To prevent these mistakes in the future, I also urge the Commission to undertake a retrospective analysis of its antitrust enforcement, or lack thereof, on the American manufacturing industry and its workers—with a particular focus on the use of mergers and acquisitions as a tool to reduce a firm’s share of union workers. Union workers, of course, have historically been able to use collective bargaining to command higher wages and better working conditions. Relentless consolidation, however, has led to plant closures and the offshoring and loss of good-paying, manufacturing jobs in Wisconsin and nationwide. The Commission’s historical enforcement choices are an important part of this story.
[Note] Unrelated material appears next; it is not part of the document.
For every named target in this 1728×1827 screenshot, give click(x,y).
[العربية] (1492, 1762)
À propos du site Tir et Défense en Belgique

Prior retrospectives, including the work of the Hospital Merger Litigation Task Force, have informed the Commission’s work and given it the tools it needs to more effectively prevent market consolidation, and the retrospective proposed here would do the same for the benefit of Wisconsin.
As was rightly noted upon the release of the new draft merger guidelines, antitrust law was designed from its inception to protect American workers. Without a full understanding of the effect of the Commission’s enforcement actions and inactions on the manufacturing industry, the Commission will be hamstrung in helping Wisconsin’s workers, particularly its manufacturing workforce. A retrospective study analyzing the Commission’s enforcement actions and enforcement discretion for mergers involving manufacturing firms, and these decisions’ subsequent effects on working people and unionized workforces in particular, is a worthy use of resources. This effort will undoubtedly help the Commission carry out its mission to better protect American workers in the future.